Dependency, sanctions and the energy transition
Date of last update: 16 March 2022
The tension in the energy market was easily anticipated: Russia is a major exporter of oil, natural gas and coal and the European Union is dependent on energy supplies, having imported about 57.5% of its energy in 2020 (with 32% of the energy consumed coming from petroleum products, about 25% from natural gas, 18% from renewable sources and 13% from nuclear energy).
As this is a market especially reactive to uncertainty, after the invasion and application of sanctions to Russia, the concerns were confirmed and the effects were immediately seen. In little more than a week, oil prices reached the highest levels in the last 14 years, which led to an increase in the price of liquid fuels (petrol and diesel). There was also an increase in the price of natural gas, which will consequently affect the price of electricity.
As we were in a supply deficit and on an upward path in prices in the aftermath of the pandemic, it would be expected that this reality would continue until the economic circuits of these raw materials stabilized and uncertainty decreased. However, and notwithstanding the renewal of sanctions applied to Russia in this sector on 15 March (new investments in the energy sector are prohibited, as well as the export of equipment, technology and services for the sector), Brent has returned to its pre-invasion levels, which may lead to a price correction.
This decrease in values stems from the optimism in the market due to a possible nuclear agreement with Iran, which will result in an increase in the available oil, since the United States has expressed its intention not to punish Russian participation in nuclear projects with that country.
The same applies for electricity and natural gas prices.
Therefore, and since the European Union has set ambitious goals that reveal its intention to reduce its energy dependency, it should maintain its aims of decarbonization and transition to so-called clean energies in line with the European Green Deal. The latest statements by Ursula Von der Leyen, regarding the RepowerEU initiative (Joint European Action for more affordable and secure energy), point to a possible acceleration of this process.

> _Source material_
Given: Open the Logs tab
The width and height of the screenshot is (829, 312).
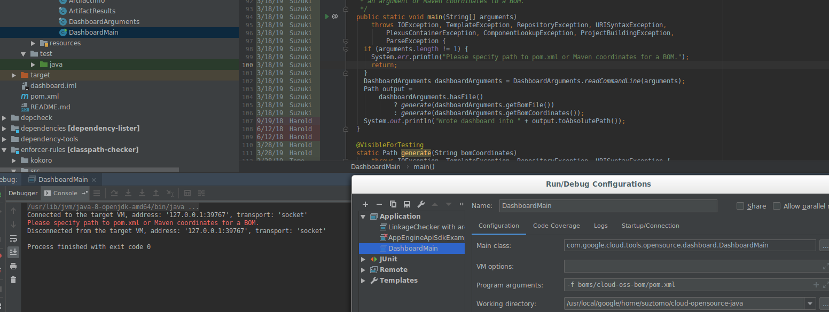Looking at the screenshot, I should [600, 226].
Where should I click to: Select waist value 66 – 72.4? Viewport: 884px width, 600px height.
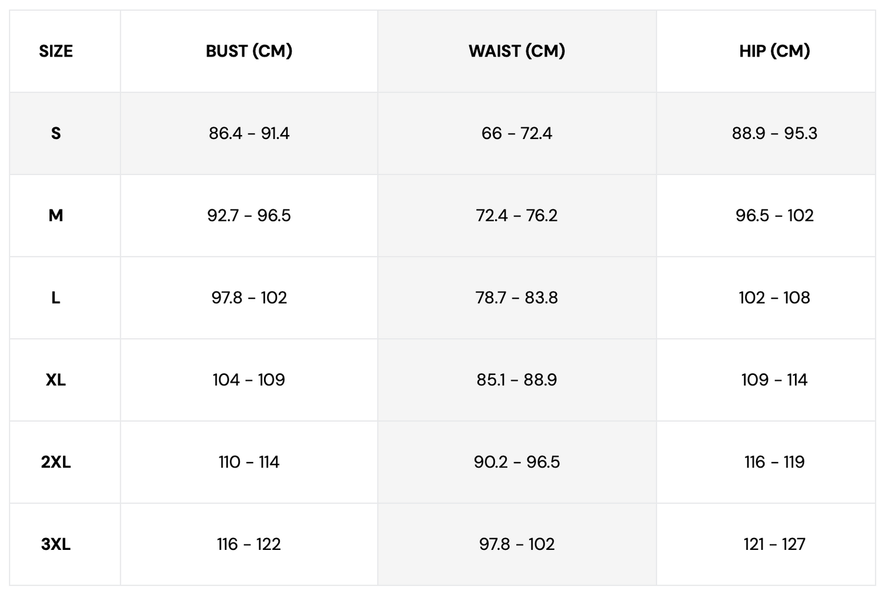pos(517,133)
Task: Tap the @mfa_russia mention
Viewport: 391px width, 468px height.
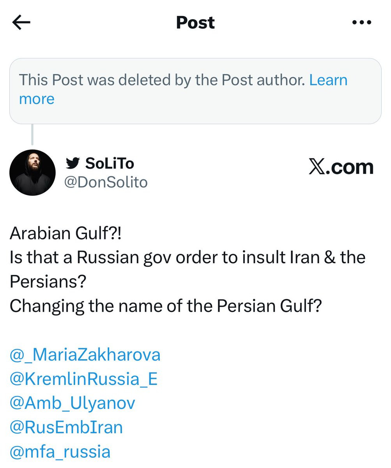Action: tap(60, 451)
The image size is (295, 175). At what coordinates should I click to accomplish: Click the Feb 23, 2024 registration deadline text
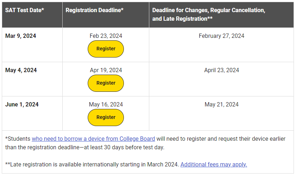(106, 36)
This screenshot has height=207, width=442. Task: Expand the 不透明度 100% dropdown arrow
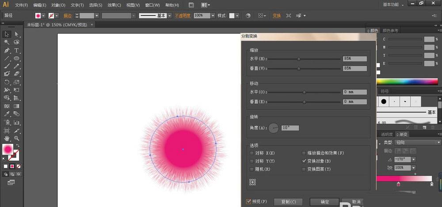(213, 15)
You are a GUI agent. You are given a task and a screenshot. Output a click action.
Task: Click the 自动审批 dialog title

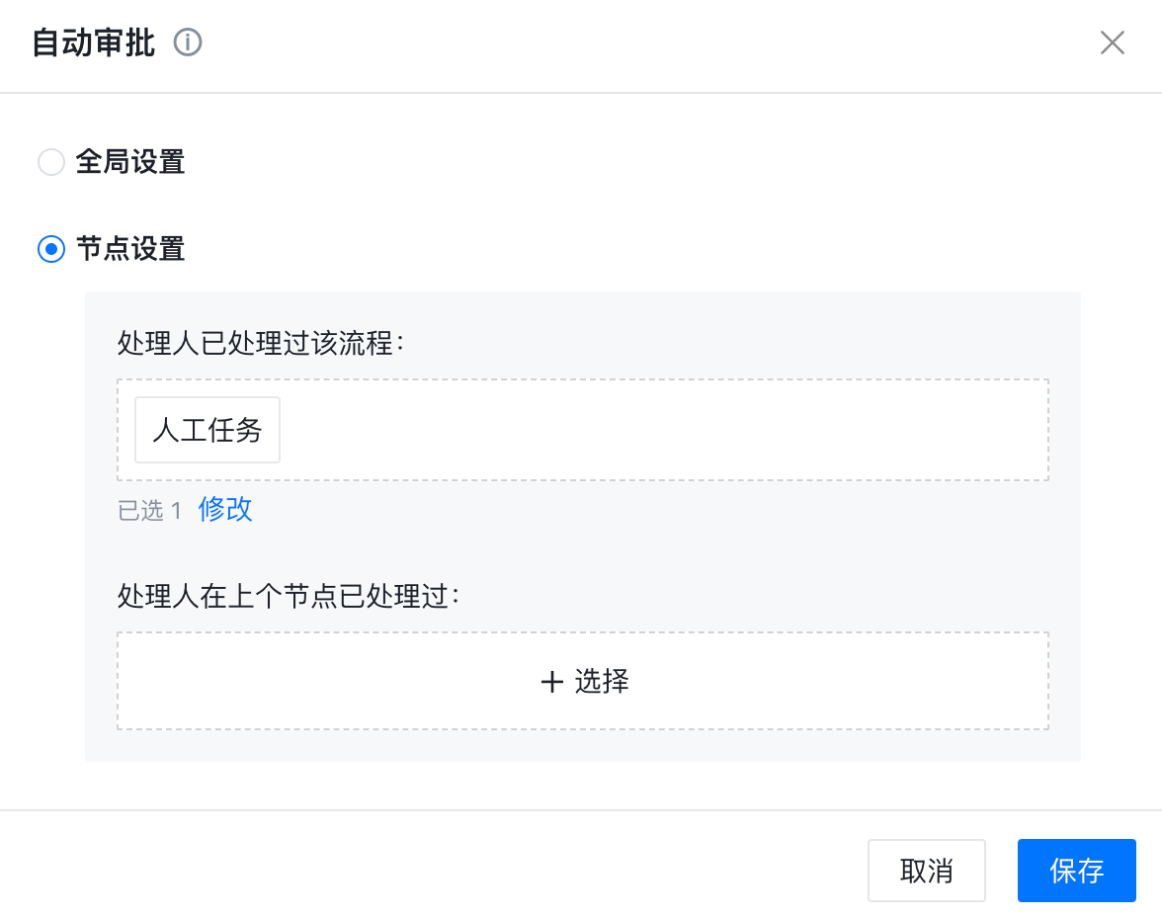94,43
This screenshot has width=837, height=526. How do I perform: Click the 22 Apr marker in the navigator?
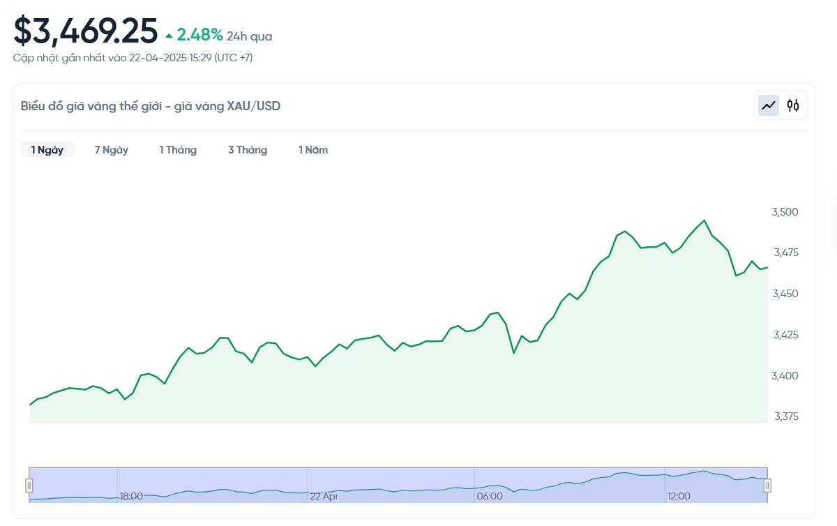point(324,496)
* * *
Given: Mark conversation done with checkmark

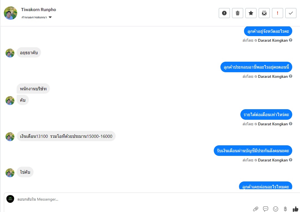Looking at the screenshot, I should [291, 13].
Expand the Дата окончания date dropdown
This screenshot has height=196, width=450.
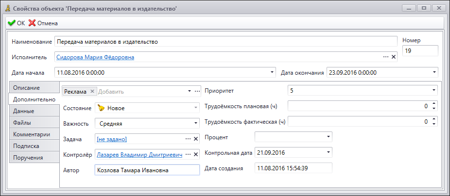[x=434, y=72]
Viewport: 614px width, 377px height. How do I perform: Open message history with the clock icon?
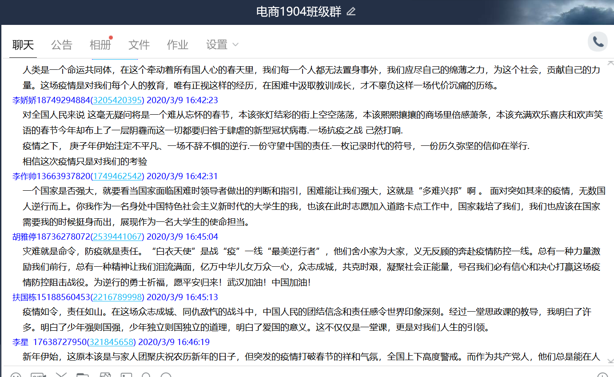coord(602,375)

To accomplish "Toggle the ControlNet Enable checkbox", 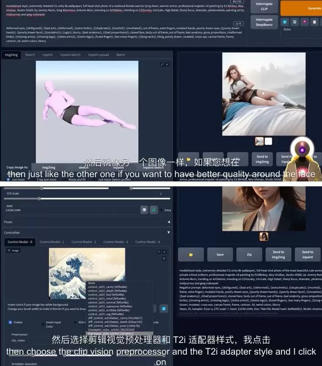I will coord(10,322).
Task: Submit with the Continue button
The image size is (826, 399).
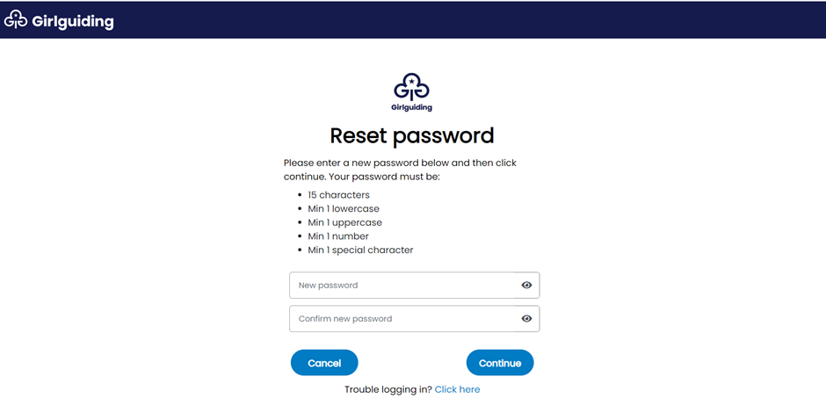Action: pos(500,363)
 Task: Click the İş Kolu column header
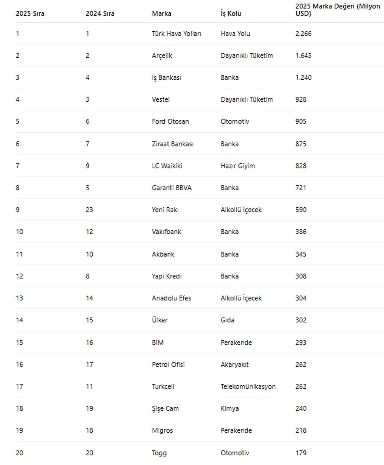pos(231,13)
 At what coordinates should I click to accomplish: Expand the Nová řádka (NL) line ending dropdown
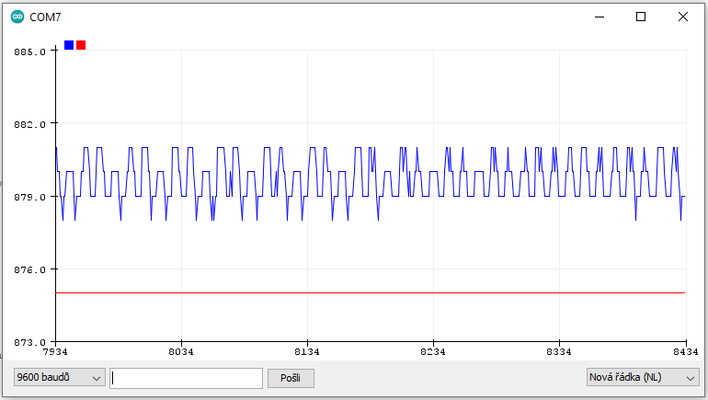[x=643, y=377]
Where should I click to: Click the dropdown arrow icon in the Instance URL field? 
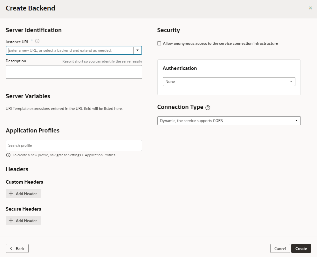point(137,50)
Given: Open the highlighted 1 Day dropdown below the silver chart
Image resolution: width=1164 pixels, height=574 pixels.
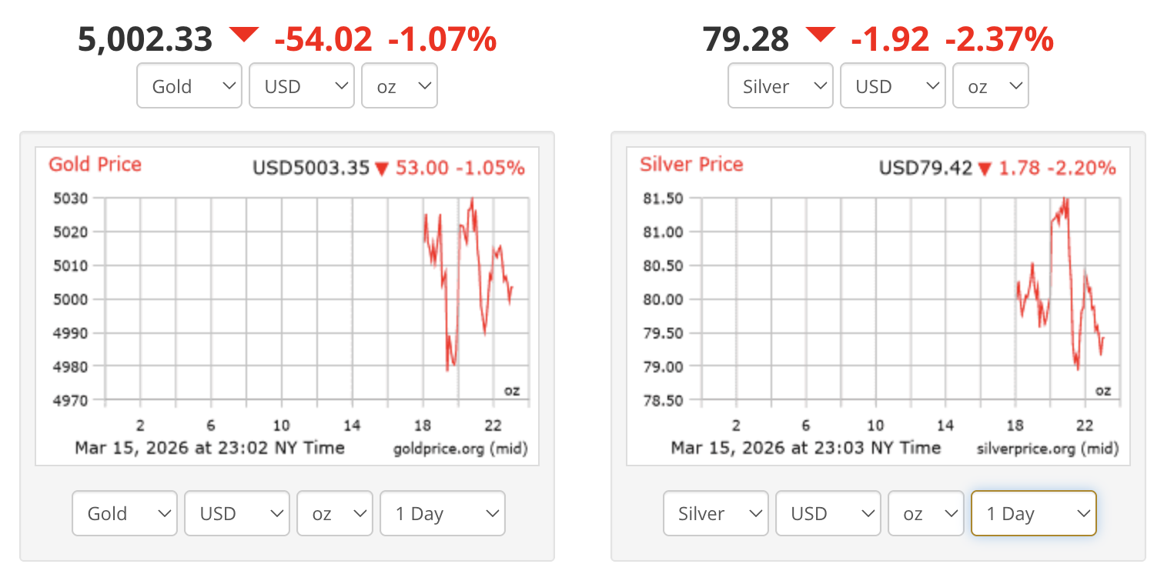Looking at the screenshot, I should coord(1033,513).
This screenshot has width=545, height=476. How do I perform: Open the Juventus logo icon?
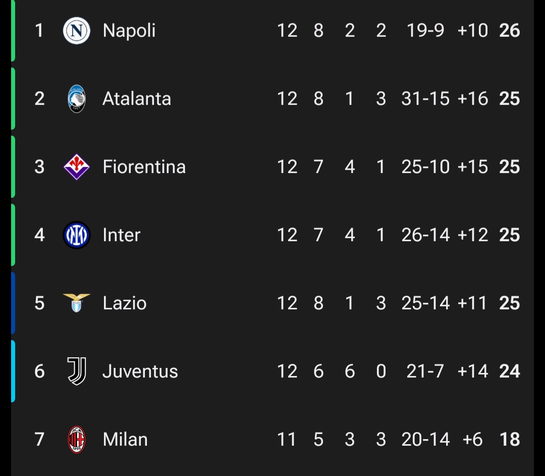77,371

> _What this task involves_
From the passage above on energy dependency and sanctions, reproduce word for word the part that begins at the words "The same applies" and stops after the words "of this process.".

> _Response to the exercise_
The same applies for electricity and natural gas prices.
Therefore, and since the European Union has set ambitious goals that reveal its intention to reduce its energy dependency, it should maintain its aims of decarbonization and transition to so-called clean energies in line with the European Green Deal. The latest statements by Ursula Von der Leyen, regarding the RepowerEU initiative (Joint European Action for more affordable and secure energy), point to a possible acceleration of this process.